Repeat the items word for word, starting at the beginning of the items and going on through the line that contains "code-line: temp(PhanTu) where PhanTu is not null is", and leave out the pictures.

_ _ _ _ _ _ _

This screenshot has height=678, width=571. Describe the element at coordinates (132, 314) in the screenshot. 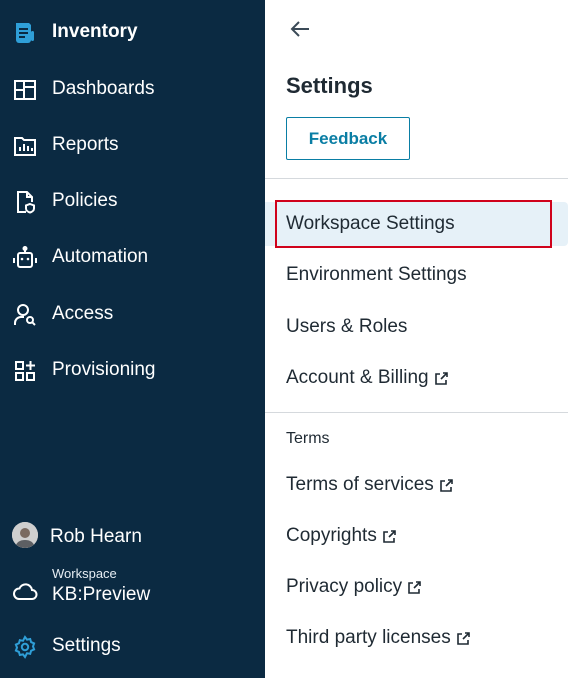

I see `sidebar-item-access: Access` at that location.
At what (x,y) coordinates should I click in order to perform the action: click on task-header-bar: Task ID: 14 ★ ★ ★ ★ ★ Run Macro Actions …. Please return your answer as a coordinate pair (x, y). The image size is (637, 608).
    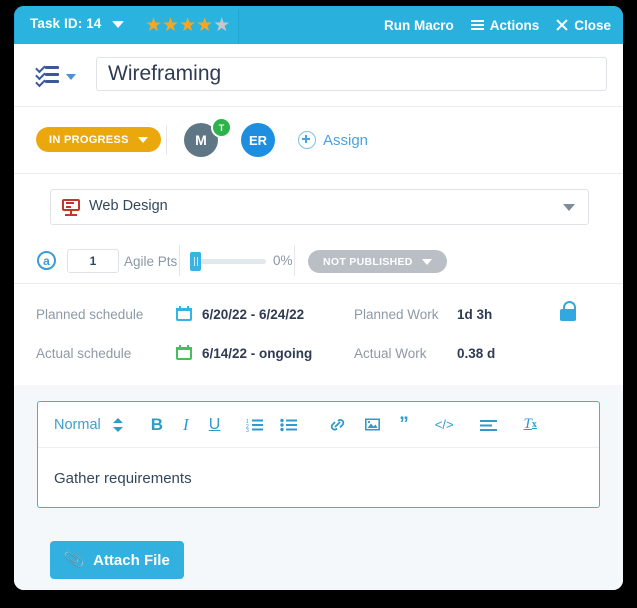
    Looking at the image, I should click on (318, 25).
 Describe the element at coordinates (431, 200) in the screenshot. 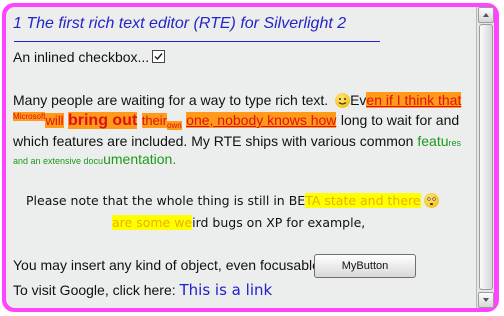

I see `worried-face-icon` at that location.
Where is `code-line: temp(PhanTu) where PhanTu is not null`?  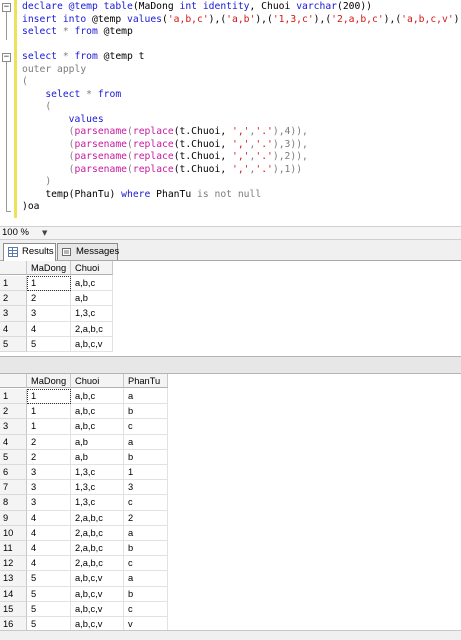
code-line: temp(PhanTu) where PhanTu is not null is located at coordinates (142, 196).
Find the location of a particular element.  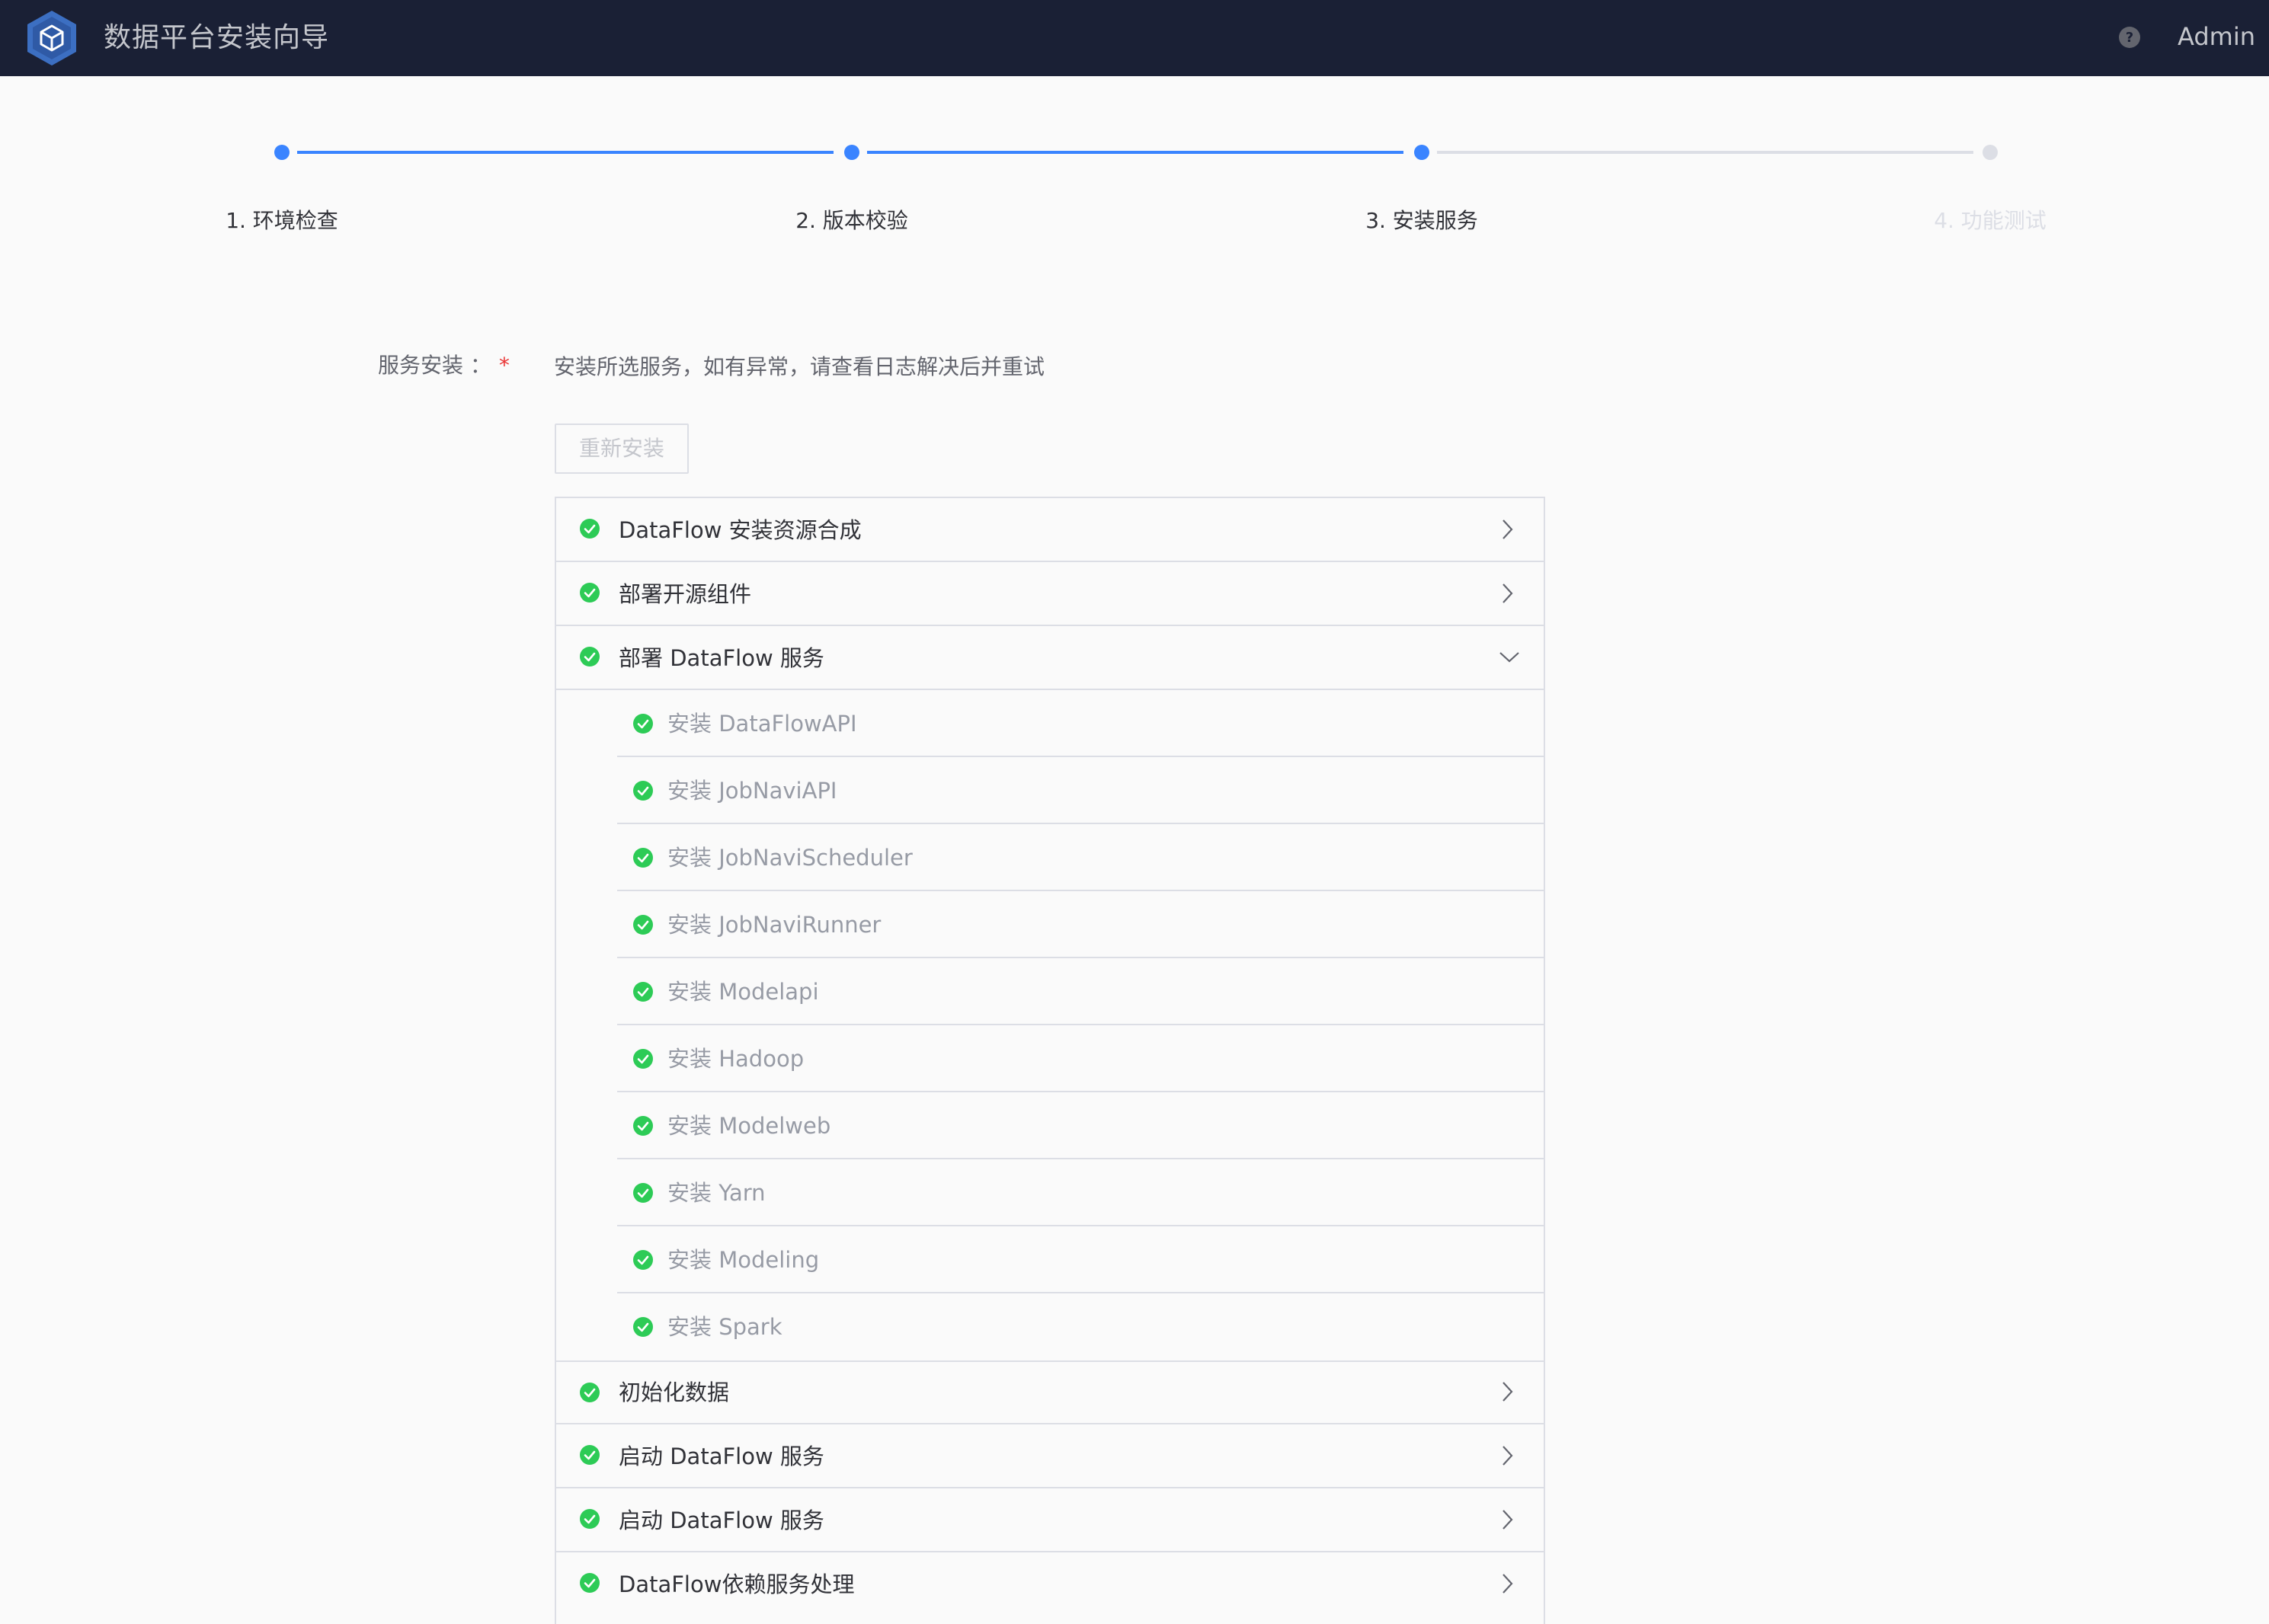

step-label-2: 2. 版本校验 is located at coordinates (852, 220).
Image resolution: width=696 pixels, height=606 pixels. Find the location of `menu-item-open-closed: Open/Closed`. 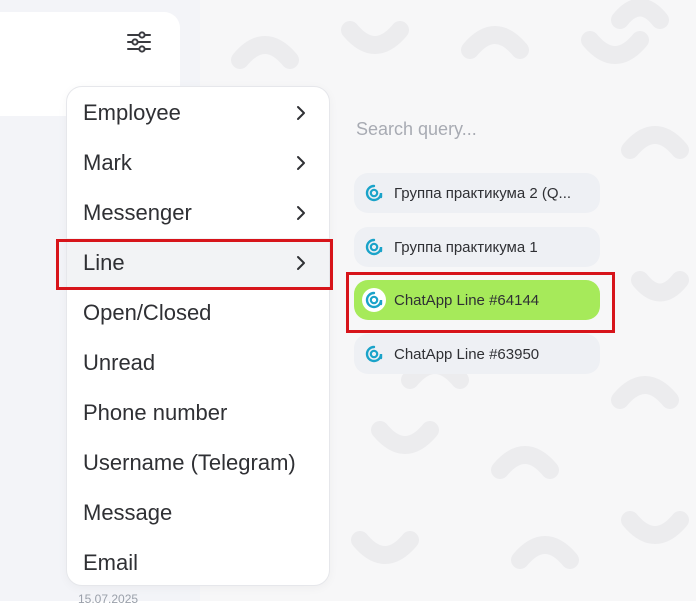

menu-item-open-closed: Open/Closed is located at coordinates (198, 313).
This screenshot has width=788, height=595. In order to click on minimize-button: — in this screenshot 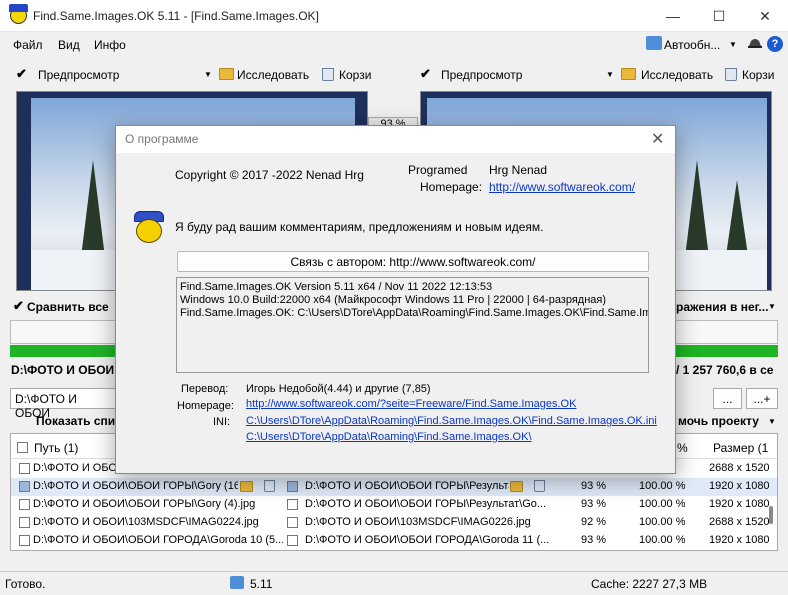, I will do `click(673, 16)`.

_ _ _ _ _ _ _

ANSWER SECTION:
This screenshot has height=678, width=571. Describe the element at coordinates (132, 314) in the screenshot. 

I see `sidebar-item-access: Access` at that location.
At what (x,y) coordinates should I click in order to perform the action: click on task-header-bar: Task ID: 14 ★ ★ ★ ★ ★ Run Macro Actions …. Please return your answer as a coordinate pair (x, y). The image size is (637, 608).
    Looking at the image, I should click on (318, 25).
 Describe the element at coordinates (431, 200) in the screenshot. 

I see `worried-face-icon` at that location.
Where is `code-line: temp(PhanTu) where PhanTu is not null`?  
code-line: temp(PhanTu) where PhanTu is not null is located at coordinates (142, 196).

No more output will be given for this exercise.